Читать книгу Queen Victoria: A Personal History - Christopher Hibbert - Страница 16
7 THE YOUNG QUEEN
Оглавление‘Got such a letter from Mama, oh, oh such a letter.’
‘I CANNOT RESIST TELLING YOU,’ Thomas Creevey wrote to his step-daughter, Elizabeth Ord, ‘that our dear little Queen in every respect is perfection.’1
A few weeks later Creevey gave an example of the little Queen’s good nature by relating a story of her encounter with one of her ladies, Lady Charlemont, well known to be a bluestocking, who had asked Lady Tavistock, the Queen’s Lady of the Bedchamber, if she might take books out of the library at Windsor. ‘“Oh yes, my dear,” said Lady Tavistock, not knowing what reading means, “as many as you like.”’
Upon which Lady Charlemont swept away a whole row, and was carrying them away in her apron.
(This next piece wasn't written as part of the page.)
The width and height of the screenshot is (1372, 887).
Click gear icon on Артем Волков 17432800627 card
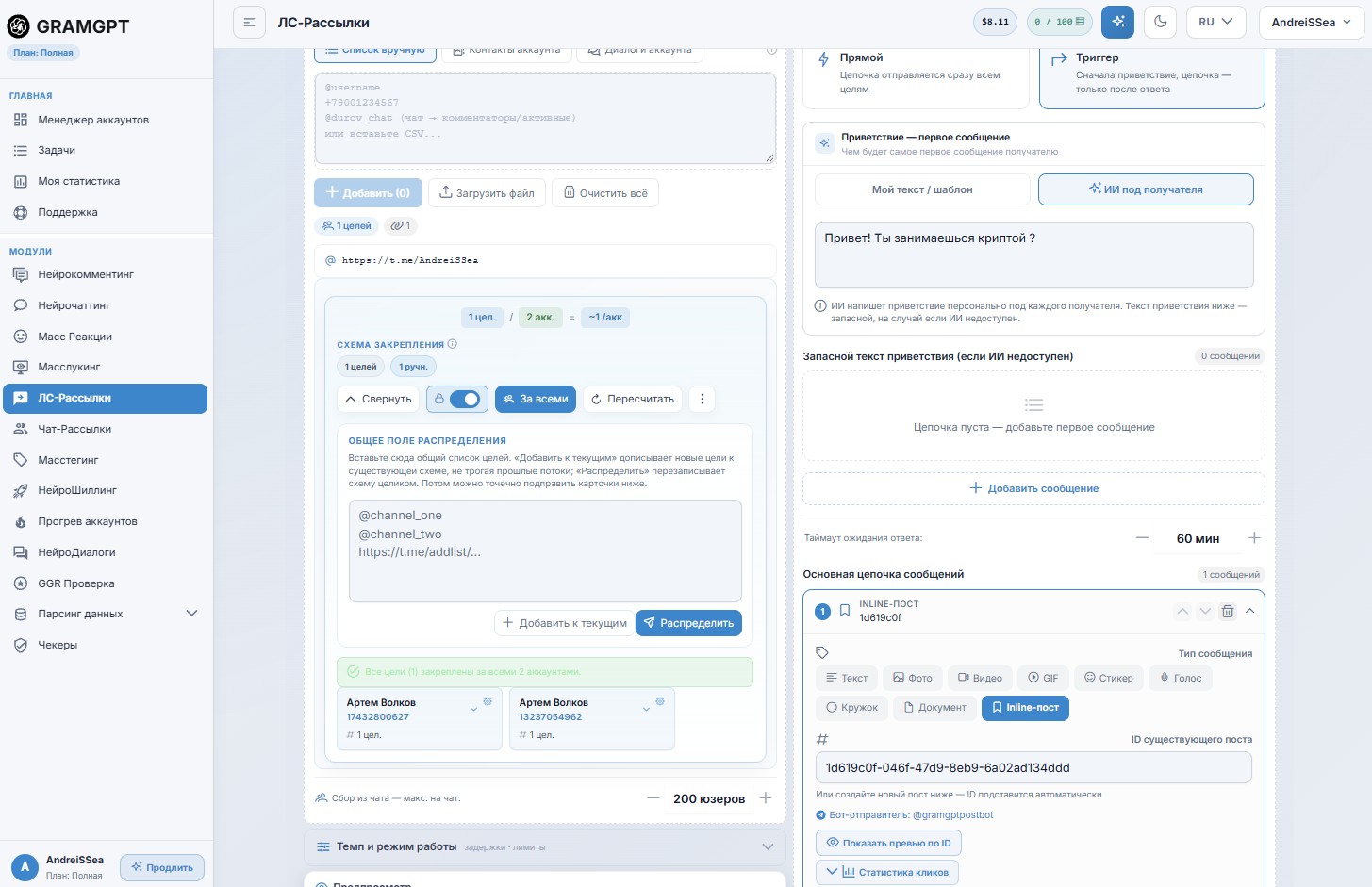click(488, 701)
Passing thro’ the gallery in this state, whom should she meet but little Vic! Great was her perturbation, for in the first place a low curtsy was necessary, and what was to come of the books, for they must curtsy too. Then to be found with all this property within the first half hour of her coming and before even she had seen Vic!…But Vic was very much amused with the thing altogether, laughed heartily and was as good humoured as ever she could be.2
Creevey’s good opinion of the Queen was commonly shared. Charles Greville, never a man to pay an idle or ill-considered compliment, had an opportunity to study her closely when, acting in his office as Clerk to the Privy Council, he attended a meeting of the Council in the Red Saloon at Kensington Palace soon after eleven o’clock on the morning of her accession, and was much impressed by her behaviour.
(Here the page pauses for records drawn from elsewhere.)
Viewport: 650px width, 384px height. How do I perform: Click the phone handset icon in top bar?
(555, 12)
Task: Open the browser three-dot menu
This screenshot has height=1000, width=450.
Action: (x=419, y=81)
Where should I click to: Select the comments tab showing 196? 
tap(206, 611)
She had already had a conversation with ‘good, faithful’ Baron Stockmar over breakfast, written to her uncle, King Leopold, signing herself for the first time ‘your devoted and attached Niece, Victoria R.’ and to Princess Feodora, assuring her that she would ‘remain for life’ her ‘devoted attached Sister, V.R.’.* She had also written a letter of condolence to her aunt, Queen Adelaide, whom she addressed as ‘Her Majesty the Queen, Windsor Castle’ and, when it was intimated to her that she should have written ‘Her Majesty, the Queen Dowager’, she replied, ‘I am quite aware of Her Majesty’s altered status, but I would rather not be the first person to remind her of it.’3 In her letter she assured her that she must remain at Windsor Castle just as long as she liked.
At nine o’clock she had received the Prime Minister, Lord Melbourne, talking to him ‘of COURSE quite ALONE’ as she intended ‘always’ to do with all her Ministers, and assuring him, as King Leopold had advised her to do, that she intended to ‘retain him and the rest of the present Ministry at the head of affairs and that it could not be in better hands than his’.4 She had had another brief conversation with him before entering the Red Saloon for the Council meeting, going into the room by herself ‘quite plainly dressed, and in mourning’.† She had been asked if she would like to be accompanied by the Great Officers of State, but she had decided to go in ‘quite alone’.5
There never was anything like the first impression she produced [Charles Greville wrote in his diary], or the chorus of praise and admiration which is raised about her manner and behaviour, and certainly not without justice. It was very extraordinary, and something far beyond what was looked for. Her extreme youth and inexperience, and the ignorance of the world concerning her, naturally excited intense curiosity to see how she would act on this occasion, and there was a considerable assemblage at the Palace, notwithstanding the short notice which was given.6
She bowed to the company, took her seat, read a short speech written for her by Lord Melbourne in ‘a clear, distinct’ voice ‘without any appearance of fear or embarrassment’, then offered her hand to be kissed by the Privy Councillors who came forward to be sworn one after the other, following her two uncles, the Dukes of Cumberland and Sussex,* and blushing ‘up to the eyes’, so Greville noticed, as these ‘two old men’ knelt before her to swear allegiance.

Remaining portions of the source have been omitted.